His face went even paler, his lips tightening into a thin line, and she knew instantly she’d said the absolutely wrong thing. But she couldn’t stop now.
“Mick . . .” The damn tears again. She blinked hard, but they welled in her eyes. “I can’t watch you do this to yourself. I can’t watch you do this to me. If something happened to you . . . and it will if you won’t stop doing this.”
“You don’t understand.”
“You’re right. I don’t. I’m never going to. You could have died, Mick. Just like my dad.”
“Allie. Baby. He died of an aneurism.”
“So could you if you keep taking hits to the head. There were no blood clots this time, but what about the next time? Or the time after that?”
“Come on, Allie. That’s not going to happen. We can talk about this when I get out of here.”
She stared at him, her vision being swallowed up by the bruise. By the cold expanding in her chest.
“We could talk about it—the fighting, the emotional masochism—but you’d have to actually want to listen.” She shook her head again, taking a step back. “I can’t. I can’t do this, Mick. I ju
st . . . can’t.”
She turned and hurried away, pushed her way through the big doors—and ran into Jamie. The paper cup of coffee he’d been carrying splashed to the floor.
“Fuck. Jamie, I’m sorry.”
“Where are you going? You okay?”
“No. I’m not okay. I have to go.”
“Allie, wait.”
But she was already moving past him, walking as fast as she dared until she got out to the parking lot. She ran the rest of the way to her car, dug in her purse for her keys.
“Come on, damn it,” she muttered.
She finally found them, unlocked the car, yanked open the door and got in. She started the engine and put it in reverse just as a sob surged into her throat, choking her on its way out.
She clamped a hand over her mouth, but another one came, then another. Blindly, she put the car back into park, leaned her head on the wheel and gave herself over to the tears.
There was no conscious thought in her mind as she cried—just emotions too big to name. Too long held to make sense any longer. Tears she’d been holding since she was ten years old. Since she was sixteen. Since she was twenty. All the old pain, the tears she’d refused to cry since then, thinking she’d just get over it—all the events that had left her feeling devastated. But she never had. She never had.

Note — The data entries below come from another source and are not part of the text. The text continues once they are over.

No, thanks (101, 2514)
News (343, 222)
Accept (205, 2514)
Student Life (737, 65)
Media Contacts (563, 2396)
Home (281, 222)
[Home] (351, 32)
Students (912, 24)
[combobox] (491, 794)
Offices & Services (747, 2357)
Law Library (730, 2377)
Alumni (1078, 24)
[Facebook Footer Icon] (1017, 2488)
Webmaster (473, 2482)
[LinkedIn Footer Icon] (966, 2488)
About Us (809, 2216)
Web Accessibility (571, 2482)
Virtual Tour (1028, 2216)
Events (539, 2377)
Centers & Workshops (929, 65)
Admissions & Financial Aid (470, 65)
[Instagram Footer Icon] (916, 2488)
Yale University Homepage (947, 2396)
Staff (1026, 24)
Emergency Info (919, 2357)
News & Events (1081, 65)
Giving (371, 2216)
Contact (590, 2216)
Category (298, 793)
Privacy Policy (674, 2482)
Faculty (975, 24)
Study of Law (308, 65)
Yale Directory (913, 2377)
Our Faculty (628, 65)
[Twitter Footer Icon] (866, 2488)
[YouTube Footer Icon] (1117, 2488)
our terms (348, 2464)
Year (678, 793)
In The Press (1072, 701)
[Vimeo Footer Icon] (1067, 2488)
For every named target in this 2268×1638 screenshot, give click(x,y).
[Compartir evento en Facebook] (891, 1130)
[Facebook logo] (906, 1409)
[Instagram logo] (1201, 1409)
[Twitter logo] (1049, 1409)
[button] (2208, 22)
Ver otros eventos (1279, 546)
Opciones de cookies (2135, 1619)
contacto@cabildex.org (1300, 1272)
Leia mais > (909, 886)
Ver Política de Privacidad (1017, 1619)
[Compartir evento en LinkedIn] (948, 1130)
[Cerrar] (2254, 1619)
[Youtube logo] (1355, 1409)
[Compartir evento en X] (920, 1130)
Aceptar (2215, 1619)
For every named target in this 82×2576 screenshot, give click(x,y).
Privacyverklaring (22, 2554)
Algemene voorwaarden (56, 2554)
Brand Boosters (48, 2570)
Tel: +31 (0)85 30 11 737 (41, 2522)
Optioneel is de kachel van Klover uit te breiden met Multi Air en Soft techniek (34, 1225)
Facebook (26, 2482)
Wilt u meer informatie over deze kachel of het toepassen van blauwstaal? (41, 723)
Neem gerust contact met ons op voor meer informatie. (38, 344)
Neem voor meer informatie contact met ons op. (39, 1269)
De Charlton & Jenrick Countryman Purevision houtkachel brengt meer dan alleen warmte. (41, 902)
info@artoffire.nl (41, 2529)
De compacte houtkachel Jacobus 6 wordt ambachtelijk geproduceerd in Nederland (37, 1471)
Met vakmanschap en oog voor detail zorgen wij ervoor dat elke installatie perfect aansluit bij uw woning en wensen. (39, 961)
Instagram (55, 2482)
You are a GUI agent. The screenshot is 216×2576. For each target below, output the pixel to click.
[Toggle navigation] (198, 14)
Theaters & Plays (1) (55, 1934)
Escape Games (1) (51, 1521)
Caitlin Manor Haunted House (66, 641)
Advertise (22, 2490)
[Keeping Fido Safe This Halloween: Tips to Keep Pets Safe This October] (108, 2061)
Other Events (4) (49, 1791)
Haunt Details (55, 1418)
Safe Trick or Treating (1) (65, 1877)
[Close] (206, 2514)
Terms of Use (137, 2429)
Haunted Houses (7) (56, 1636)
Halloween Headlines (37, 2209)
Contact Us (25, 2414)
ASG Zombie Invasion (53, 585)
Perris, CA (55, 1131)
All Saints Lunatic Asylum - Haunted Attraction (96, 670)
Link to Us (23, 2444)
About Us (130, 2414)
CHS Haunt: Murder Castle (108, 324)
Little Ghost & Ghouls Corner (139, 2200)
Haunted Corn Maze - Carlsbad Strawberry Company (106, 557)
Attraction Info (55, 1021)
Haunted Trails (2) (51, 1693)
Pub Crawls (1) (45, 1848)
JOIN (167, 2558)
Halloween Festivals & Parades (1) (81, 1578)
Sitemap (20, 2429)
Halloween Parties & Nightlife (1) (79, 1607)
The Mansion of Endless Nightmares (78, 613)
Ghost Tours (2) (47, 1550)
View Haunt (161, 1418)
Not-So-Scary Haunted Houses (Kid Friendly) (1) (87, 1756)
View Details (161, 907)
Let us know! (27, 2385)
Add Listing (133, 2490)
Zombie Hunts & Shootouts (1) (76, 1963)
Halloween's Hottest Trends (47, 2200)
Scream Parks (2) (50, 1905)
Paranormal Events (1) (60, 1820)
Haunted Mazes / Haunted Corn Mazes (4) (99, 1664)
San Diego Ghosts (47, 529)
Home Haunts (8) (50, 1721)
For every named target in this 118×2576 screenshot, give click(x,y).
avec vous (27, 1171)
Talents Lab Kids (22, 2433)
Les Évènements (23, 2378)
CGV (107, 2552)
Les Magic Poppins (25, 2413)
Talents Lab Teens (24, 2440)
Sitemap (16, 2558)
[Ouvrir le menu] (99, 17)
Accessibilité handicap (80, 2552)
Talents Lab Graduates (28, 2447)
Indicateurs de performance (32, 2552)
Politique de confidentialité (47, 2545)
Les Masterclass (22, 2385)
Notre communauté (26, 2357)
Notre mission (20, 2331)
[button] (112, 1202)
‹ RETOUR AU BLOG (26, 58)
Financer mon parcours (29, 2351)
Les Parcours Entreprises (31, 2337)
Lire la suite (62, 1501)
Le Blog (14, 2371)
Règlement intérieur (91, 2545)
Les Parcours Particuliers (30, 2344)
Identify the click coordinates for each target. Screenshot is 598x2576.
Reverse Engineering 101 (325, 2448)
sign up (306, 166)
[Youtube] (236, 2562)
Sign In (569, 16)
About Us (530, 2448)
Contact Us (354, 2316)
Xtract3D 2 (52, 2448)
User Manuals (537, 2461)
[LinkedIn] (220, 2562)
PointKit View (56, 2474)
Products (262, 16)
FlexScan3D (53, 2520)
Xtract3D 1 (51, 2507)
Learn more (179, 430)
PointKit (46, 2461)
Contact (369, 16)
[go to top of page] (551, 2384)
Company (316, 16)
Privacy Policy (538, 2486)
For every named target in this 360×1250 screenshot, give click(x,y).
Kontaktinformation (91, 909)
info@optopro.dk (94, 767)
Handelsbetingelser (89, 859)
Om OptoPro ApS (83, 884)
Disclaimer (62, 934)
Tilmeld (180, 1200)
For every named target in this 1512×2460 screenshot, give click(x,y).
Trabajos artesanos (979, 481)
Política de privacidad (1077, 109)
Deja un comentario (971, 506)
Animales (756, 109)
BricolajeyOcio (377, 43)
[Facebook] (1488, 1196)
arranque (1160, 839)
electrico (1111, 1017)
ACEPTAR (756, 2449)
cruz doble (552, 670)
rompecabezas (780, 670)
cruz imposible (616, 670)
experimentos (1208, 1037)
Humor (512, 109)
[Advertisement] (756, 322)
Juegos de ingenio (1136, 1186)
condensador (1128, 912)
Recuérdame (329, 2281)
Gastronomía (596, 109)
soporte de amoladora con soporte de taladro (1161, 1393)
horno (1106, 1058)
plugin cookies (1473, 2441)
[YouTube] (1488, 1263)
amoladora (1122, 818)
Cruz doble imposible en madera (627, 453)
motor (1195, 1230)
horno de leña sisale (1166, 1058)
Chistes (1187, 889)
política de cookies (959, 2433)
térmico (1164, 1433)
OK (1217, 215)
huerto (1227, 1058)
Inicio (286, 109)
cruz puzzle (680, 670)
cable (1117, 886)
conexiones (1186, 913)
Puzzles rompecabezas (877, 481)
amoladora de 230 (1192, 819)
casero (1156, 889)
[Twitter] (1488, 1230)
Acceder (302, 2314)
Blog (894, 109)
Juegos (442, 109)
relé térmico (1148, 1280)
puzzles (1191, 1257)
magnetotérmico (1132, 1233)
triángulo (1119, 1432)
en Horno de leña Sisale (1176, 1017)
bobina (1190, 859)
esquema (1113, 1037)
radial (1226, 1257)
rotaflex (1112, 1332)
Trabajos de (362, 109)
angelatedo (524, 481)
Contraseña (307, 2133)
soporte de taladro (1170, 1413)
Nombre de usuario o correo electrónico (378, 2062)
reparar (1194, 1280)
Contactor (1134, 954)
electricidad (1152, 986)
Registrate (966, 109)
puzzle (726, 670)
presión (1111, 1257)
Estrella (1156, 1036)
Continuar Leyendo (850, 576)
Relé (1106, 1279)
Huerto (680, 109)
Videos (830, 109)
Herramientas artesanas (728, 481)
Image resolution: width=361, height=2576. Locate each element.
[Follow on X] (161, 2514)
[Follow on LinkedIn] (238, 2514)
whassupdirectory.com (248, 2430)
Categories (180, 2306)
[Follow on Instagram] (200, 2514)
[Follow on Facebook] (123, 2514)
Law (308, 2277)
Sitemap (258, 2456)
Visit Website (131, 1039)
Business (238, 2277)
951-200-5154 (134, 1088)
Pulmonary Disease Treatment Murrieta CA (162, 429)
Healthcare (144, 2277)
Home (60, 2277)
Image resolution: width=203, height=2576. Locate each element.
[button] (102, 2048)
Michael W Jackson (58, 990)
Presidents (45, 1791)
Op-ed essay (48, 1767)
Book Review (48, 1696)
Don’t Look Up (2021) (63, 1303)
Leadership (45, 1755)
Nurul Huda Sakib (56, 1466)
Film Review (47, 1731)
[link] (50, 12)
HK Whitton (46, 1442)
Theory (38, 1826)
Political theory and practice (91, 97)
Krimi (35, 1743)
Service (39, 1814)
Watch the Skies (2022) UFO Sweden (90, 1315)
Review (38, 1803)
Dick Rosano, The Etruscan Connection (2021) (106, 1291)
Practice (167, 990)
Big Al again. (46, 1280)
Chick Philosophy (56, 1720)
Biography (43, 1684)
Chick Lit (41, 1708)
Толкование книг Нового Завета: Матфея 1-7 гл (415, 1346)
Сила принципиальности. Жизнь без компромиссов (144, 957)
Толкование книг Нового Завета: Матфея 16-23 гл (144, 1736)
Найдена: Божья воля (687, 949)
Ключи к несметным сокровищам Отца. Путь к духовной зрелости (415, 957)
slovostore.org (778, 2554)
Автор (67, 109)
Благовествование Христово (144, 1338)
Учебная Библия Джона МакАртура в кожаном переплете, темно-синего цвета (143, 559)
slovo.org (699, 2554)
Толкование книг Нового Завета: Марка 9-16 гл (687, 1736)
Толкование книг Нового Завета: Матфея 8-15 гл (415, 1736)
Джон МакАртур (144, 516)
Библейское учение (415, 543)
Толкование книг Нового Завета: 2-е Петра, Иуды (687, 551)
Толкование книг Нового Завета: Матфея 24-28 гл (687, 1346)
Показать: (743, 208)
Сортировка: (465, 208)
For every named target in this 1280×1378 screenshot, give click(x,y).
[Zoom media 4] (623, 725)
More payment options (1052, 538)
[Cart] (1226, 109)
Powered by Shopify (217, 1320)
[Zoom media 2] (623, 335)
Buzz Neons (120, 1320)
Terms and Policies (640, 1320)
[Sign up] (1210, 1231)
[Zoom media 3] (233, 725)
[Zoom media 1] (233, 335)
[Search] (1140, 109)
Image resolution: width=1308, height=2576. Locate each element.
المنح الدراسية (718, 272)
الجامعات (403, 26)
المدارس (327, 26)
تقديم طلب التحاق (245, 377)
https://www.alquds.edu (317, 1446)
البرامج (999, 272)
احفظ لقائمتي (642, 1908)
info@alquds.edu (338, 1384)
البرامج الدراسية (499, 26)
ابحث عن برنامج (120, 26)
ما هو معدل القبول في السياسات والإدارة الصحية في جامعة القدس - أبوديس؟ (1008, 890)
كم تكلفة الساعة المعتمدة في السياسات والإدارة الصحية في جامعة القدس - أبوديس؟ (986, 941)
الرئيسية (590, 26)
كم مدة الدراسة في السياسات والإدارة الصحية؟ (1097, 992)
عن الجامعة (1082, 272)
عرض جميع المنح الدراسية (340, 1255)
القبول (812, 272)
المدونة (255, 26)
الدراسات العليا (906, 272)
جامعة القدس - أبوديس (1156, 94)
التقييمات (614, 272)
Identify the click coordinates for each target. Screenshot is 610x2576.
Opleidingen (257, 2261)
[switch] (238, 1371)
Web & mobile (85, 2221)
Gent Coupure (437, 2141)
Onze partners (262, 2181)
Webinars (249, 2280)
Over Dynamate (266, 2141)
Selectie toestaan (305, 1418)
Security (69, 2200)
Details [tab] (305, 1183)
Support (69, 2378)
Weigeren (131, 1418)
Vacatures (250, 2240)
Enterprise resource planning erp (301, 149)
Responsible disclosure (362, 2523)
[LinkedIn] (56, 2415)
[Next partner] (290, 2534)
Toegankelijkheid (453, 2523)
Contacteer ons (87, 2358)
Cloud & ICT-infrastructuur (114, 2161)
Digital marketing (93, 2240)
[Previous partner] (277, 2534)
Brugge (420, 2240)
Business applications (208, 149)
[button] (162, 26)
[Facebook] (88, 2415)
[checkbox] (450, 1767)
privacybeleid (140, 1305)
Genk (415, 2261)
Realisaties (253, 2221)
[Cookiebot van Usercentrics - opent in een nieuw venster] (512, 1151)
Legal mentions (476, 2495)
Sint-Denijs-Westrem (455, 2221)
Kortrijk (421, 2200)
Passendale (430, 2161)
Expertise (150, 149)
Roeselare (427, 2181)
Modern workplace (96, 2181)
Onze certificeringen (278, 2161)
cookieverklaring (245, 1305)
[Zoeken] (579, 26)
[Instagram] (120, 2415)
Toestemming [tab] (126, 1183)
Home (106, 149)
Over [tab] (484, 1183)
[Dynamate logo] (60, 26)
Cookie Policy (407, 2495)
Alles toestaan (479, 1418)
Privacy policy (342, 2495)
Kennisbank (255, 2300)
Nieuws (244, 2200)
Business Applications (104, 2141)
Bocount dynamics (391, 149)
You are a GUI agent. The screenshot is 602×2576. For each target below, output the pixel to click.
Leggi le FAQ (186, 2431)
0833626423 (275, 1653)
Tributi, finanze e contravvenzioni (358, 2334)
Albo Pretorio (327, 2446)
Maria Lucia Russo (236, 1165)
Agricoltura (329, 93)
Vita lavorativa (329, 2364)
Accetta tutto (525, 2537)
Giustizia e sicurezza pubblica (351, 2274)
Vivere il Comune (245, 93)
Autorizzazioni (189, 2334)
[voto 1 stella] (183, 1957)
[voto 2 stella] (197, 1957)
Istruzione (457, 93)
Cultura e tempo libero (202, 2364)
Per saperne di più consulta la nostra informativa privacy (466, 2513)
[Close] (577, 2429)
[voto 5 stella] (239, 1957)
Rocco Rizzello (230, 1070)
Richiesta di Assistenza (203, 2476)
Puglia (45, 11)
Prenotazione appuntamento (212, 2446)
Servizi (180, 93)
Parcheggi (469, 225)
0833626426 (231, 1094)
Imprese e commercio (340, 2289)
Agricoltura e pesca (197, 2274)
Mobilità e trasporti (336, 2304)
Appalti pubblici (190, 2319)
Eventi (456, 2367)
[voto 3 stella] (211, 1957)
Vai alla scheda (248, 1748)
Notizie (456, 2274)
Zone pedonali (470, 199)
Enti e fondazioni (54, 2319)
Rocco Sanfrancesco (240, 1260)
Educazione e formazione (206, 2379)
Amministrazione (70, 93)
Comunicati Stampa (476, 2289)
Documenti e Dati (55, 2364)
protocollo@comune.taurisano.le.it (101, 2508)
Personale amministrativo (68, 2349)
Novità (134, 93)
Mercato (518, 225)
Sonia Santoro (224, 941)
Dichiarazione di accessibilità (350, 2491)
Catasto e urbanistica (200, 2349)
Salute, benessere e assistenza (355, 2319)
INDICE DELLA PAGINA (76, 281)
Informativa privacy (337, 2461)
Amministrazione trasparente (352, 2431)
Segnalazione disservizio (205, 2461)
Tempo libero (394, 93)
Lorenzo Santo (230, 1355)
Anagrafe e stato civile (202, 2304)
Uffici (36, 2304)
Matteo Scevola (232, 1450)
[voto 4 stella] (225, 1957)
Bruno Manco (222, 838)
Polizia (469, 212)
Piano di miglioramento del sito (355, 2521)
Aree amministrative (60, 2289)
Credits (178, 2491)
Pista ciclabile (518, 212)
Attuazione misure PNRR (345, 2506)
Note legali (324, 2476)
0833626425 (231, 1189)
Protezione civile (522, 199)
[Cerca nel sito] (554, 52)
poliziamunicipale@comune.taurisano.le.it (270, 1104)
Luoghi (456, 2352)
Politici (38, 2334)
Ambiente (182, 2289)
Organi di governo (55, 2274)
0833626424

She knew she never could if something happened to Mick. Better to stay away from him, the way she had for most of her life. If he wasn’t right in front of her, he couldn’t hurt her. If she didn’t love him . . .
Except she did.
God, she loved him.
Another sob broke through but she caught it halfway, swallowed it down, the hard edge of the steering wheel digging into her hands.
“No. No more.”
She pulled in a deep breath, blew it out. Shifted the car and drove away, hoping to leave some of the pain behind in the white, white hospital that spoke to her of death.
* * *
“JAMIE, WHAT THE fuck?”
Mick was trying to sit up, but his friend held him down on the bed.
“You have to stay put until they release you.”
“The fuck I do! You’re as bad as Allie.”
“What did you say to her? She ran out of here like a bat out of hell.”